** START Excerpted text **

Expenses incurred to grant points or miles and/or to issue cash-back rewards and finally to supply benefits or to pay compensation to a third party indicate the expenditure to maintain a client loyalty programme. This expenditure is an expense caused by the income-earning operations and indicates floating capital expenditure not of a capital nature. Client loyalty programme expenditure is regarded as a marketing expense (Gilbert, 1996:575), which also supports the conclusion above. Therefore, the taxpayer that supplies benefits in terms of a client loyalty programme or pays compensation to a third party will meet the ‘not of a capital nature’ requirement.

Client loyalty programme expenditure in most cases should meet all the requirements of section 11(a) (except for points or miles granted or cash-back rewards issued where the expiry date has lapsed without the exchange of the points or miles or cash-back rewards) (refer to (c) Actually incurred). Although an expense is deductible under section 11(a), the expenditure must pass the negative test under the general deduction formula.

** END Excerpted text **

## Directives
[1] In the loyalty program text, rewrite the part from "Client loyalty programme expenditure in" to "general deduction formula.", changing "negative test" to "second test".
[2] According to the loyalty program text, what kind of expense is client loyalty program expenditure regarded as, citing Gilbert (1996:575)?
[3] Summarize the loyalty program text in two sentences.

** START Material **

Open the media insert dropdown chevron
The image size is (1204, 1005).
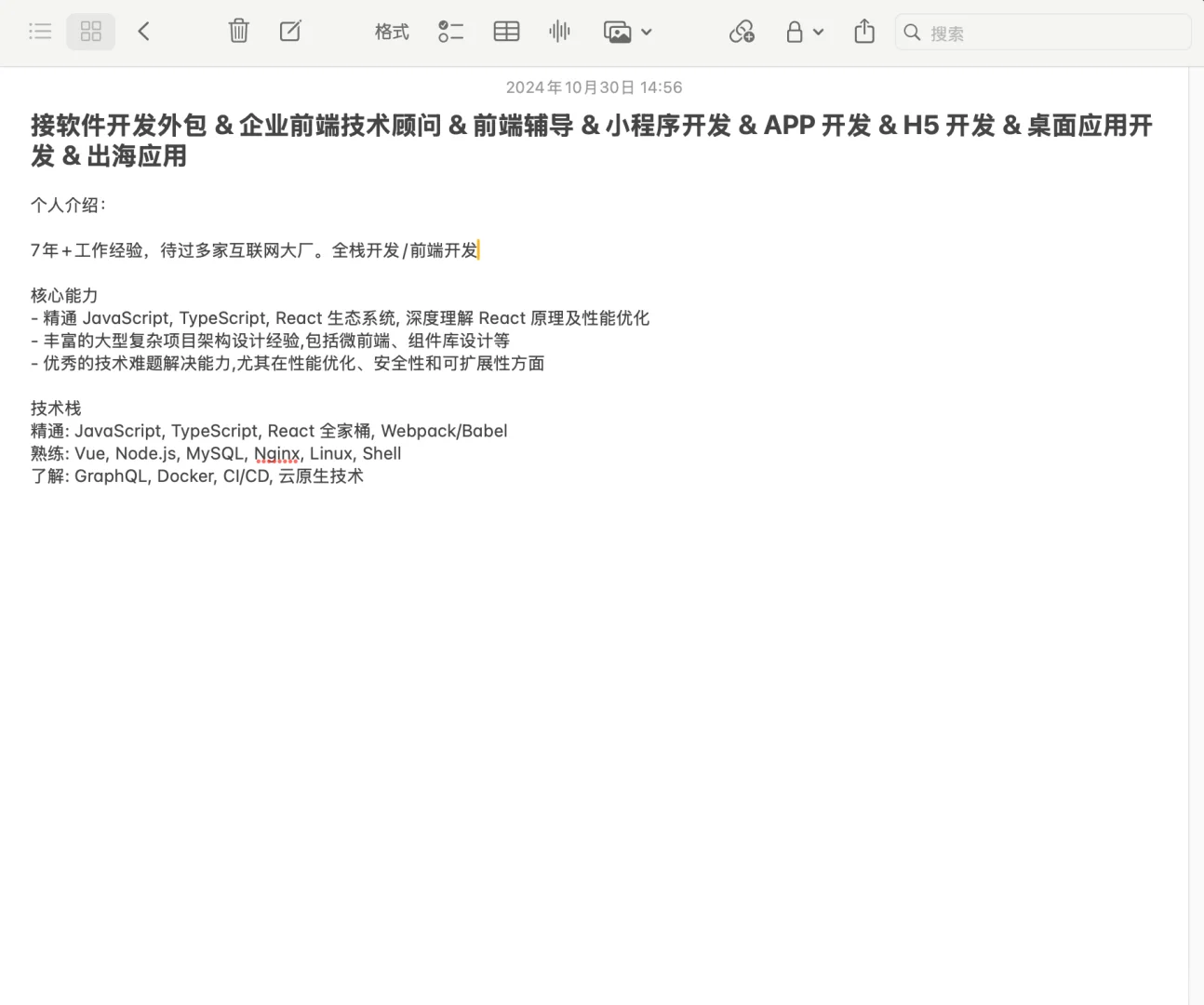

** END Material **

## Responses to the tasks
[1]
Client loyalty programme expenditure in most cases should meet all the requirements of section 11(a) (except for points or miles granted or cash-back rewards issued where the expiry date has lapsed without the exchange of the points or miles or cash-back rewards) (refer to (c) Actually incurred). Although an expense is deductible under section 11(a), the expenditure must pass the second test under the general deduction formula.

[2] A marketing expense.

[3] Expenditure to maintain a client loyalty program, such as granting points or miles, issuing cash-back rewards, supplying benefits or paying compensation to a third party, is floating capital expenditure caused by income-earning operations, so it meets the "not of a capital nature" requirement. In most cases it should meet all the requirements of section 11(a), except for points, miles or cash-back rewards that expire without being exchanged, but even a deductible expense must still pass the negative test under the general deduction formula.